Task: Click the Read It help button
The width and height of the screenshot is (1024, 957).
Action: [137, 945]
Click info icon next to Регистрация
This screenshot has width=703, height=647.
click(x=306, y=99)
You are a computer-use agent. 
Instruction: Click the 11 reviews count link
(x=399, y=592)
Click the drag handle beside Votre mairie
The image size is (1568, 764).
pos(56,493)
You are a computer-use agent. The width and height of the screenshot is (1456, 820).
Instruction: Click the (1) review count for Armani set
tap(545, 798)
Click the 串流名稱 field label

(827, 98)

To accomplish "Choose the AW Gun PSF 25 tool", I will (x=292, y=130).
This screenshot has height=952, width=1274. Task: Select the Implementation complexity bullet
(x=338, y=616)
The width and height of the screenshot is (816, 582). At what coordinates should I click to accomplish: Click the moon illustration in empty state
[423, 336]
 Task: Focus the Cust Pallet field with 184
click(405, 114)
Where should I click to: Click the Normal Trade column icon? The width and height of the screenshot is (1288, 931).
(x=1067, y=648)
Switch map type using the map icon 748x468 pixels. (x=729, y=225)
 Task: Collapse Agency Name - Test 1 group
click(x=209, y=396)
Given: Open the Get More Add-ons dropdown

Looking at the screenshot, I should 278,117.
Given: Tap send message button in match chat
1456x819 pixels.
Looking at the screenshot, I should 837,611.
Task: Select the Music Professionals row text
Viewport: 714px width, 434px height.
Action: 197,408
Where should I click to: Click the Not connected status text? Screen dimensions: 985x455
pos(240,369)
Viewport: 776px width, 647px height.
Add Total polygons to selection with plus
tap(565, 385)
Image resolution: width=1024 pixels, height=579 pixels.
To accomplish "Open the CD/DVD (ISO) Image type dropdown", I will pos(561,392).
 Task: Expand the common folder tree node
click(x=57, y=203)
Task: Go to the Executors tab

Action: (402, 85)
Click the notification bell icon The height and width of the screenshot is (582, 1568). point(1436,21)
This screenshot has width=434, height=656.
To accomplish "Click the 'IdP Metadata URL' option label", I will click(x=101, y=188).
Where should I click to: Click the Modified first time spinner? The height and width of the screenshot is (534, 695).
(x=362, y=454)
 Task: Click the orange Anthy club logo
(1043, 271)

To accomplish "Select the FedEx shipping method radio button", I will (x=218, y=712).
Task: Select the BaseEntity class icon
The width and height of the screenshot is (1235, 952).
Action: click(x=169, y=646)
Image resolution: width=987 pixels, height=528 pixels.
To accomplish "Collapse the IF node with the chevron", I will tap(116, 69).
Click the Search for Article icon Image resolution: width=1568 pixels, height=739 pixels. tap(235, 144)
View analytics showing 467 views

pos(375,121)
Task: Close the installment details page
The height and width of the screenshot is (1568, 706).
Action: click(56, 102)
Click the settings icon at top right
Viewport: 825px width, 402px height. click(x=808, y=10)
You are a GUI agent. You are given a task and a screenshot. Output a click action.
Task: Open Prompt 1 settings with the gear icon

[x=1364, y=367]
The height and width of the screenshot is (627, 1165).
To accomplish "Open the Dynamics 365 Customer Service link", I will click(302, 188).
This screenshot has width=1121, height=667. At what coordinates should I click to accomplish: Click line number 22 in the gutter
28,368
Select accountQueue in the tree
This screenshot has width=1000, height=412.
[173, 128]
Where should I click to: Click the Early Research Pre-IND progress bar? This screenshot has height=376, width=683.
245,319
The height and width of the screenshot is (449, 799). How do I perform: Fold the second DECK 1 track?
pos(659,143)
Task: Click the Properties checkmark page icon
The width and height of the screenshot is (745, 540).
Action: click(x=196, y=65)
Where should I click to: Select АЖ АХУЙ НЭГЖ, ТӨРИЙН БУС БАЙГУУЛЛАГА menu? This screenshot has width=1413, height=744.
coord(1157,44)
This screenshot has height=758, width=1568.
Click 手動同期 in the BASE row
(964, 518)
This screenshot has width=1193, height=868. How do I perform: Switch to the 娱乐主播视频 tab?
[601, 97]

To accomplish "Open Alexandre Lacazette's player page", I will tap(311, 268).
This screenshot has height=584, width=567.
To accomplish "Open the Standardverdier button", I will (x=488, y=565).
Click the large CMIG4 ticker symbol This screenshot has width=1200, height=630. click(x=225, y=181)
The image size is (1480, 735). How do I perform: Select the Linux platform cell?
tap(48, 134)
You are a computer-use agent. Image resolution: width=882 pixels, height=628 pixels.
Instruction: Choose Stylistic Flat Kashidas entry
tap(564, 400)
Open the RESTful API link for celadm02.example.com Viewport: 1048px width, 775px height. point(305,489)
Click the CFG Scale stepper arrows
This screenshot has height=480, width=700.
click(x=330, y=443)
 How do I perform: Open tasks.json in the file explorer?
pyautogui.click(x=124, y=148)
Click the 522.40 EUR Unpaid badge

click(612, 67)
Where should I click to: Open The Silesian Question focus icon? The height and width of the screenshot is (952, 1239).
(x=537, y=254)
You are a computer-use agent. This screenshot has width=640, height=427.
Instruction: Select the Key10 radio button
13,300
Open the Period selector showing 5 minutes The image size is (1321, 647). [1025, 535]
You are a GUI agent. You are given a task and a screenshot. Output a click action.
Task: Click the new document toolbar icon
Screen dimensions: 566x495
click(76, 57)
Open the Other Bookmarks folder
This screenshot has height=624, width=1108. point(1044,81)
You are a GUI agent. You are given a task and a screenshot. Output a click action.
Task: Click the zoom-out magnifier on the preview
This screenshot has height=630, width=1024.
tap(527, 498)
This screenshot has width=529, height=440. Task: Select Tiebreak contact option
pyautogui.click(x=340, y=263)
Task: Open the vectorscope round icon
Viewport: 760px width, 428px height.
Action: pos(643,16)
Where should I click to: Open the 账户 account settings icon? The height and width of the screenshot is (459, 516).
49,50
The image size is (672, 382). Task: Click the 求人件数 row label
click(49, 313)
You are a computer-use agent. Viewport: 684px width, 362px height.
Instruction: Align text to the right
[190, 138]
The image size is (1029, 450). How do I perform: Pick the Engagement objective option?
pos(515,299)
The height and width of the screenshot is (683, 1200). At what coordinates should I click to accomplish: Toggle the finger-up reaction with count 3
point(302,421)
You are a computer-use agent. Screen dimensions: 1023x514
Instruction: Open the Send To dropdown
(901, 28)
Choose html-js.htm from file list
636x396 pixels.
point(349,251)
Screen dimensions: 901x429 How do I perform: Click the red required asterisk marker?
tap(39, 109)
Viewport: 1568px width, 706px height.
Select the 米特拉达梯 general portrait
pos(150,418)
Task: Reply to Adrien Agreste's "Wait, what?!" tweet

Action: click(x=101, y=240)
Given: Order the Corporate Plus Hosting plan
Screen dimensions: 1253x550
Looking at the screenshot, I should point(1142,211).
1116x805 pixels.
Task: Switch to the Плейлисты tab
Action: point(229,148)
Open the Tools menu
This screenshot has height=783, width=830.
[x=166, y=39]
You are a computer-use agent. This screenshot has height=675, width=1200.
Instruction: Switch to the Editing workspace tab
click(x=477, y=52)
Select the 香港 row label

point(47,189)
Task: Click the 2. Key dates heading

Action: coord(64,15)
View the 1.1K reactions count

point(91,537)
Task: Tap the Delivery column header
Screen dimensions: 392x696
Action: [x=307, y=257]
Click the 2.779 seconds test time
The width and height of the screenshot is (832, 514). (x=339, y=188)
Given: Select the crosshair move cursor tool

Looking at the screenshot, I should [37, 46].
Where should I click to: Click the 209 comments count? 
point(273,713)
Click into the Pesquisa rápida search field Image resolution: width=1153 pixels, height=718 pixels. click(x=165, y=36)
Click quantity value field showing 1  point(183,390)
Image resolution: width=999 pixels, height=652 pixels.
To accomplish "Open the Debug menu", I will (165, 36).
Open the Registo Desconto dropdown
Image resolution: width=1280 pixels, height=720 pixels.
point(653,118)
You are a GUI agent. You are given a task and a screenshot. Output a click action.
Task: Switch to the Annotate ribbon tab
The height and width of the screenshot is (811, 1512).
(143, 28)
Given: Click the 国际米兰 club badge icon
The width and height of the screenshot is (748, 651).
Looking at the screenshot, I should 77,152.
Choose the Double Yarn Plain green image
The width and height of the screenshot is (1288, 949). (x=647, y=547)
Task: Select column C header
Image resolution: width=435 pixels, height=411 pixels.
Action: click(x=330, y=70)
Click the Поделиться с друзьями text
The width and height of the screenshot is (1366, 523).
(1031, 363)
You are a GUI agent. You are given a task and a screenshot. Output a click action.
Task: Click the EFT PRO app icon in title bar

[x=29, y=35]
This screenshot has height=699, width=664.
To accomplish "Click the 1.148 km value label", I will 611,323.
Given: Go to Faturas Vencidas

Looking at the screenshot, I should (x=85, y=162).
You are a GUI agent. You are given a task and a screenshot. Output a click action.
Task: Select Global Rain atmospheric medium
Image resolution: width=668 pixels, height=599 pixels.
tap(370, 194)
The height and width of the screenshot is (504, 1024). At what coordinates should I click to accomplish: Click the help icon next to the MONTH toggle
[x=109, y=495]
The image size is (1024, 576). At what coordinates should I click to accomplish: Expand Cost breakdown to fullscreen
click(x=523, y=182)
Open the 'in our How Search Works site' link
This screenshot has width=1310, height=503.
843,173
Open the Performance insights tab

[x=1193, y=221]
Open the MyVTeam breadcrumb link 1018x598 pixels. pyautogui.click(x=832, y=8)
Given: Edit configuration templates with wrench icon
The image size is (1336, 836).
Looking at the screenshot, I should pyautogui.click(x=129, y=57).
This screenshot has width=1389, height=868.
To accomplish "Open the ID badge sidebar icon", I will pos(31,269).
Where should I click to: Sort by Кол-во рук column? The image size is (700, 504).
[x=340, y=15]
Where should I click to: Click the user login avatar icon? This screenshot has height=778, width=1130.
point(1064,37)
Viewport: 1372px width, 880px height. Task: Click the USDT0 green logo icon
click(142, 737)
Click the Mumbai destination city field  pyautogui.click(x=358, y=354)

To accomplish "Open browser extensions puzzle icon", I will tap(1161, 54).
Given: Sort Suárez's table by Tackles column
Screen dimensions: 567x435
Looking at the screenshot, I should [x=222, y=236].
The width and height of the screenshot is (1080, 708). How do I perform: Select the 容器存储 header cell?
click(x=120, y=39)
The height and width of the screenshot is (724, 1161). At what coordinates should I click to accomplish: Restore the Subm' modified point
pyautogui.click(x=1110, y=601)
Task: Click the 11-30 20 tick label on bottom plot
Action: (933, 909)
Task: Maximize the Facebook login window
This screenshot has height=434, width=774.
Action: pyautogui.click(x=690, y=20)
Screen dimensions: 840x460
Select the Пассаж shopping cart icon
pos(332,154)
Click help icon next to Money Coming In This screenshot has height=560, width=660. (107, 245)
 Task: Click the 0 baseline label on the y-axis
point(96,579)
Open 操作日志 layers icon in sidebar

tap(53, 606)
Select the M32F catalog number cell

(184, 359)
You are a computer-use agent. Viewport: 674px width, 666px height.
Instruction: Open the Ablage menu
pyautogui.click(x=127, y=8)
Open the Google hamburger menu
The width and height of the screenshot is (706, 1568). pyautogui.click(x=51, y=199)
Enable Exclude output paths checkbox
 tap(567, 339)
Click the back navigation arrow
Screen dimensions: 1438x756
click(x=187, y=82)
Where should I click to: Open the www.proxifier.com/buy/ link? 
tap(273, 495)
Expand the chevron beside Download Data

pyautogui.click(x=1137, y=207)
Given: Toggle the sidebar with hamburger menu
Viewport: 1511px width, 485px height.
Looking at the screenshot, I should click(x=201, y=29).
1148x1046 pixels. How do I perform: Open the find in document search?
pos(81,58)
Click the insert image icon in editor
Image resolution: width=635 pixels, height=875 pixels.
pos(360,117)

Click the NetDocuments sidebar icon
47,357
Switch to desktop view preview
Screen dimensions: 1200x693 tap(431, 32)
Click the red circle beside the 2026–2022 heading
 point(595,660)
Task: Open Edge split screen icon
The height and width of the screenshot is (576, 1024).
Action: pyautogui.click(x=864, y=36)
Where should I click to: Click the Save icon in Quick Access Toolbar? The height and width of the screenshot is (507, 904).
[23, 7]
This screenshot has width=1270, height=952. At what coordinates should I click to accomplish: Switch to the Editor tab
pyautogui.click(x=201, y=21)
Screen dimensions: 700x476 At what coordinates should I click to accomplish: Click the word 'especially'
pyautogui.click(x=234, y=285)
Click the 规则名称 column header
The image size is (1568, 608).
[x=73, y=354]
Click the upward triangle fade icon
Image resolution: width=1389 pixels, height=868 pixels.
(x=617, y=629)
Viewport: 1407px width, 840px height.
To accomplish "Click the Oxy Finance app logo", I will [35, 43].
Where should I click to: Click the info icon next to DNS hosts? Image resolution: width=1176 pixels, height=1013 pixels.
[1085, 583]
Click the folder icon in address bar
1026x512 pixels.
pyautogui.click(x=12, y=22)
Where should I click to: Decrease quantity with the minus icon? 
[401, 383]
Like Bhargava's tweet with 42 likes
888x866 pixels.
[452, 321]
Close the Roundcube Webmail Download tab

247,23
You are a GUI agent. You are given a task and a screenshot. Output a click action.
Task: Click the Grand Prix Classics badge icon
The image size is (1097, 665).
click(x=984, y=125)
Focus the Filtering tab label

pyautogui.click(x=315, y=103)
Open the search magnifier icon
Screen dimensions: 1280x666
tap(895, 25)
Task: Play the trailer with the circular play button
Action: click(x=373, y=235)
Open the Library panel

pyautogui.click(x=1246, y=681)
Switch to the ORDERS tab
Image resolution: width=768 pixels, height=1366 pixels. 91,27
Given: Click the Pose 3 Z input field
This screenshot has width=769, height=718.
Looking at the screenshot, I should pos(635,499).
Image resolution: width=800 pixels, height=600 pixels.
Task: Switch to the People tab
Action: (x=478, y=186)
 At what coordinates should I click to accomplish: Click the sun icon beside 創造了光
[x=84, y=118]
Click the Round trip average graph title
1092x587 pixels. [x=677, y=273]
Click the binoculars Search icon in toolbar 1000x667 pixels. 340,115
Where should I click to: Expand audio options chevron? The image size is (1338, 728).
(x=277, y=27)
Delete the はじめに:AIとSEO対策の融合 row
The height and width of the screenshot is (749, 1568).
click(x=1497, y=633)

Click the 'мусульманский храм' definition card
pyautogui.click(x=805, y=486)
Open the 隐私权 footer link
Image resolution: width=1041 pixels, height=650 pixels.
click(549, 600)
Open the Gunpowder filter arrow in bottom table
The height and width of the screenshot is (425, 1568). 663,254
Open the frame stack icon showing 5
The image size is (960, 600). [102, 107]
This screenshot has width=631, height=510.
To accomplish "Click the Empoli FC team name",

● ● ● ●

Lines wanted from the listing above: the line with "The image size is (1029, 450)." up to and including the line with "You are a computer-use agent. Screen". Please write them out exactly, adding nothing else.

*Reply*
The image size is (1029, 450). How do I perform: Pick the Engagement objective option?
pos(515,299)
The height and width of the screenshot is (683, 1200). At what coordinates should I click to accomplish: Toggle the finger-up reaction with count 3
point(302,421)
You are a computer-use agent. Screen dimensions: 1023x514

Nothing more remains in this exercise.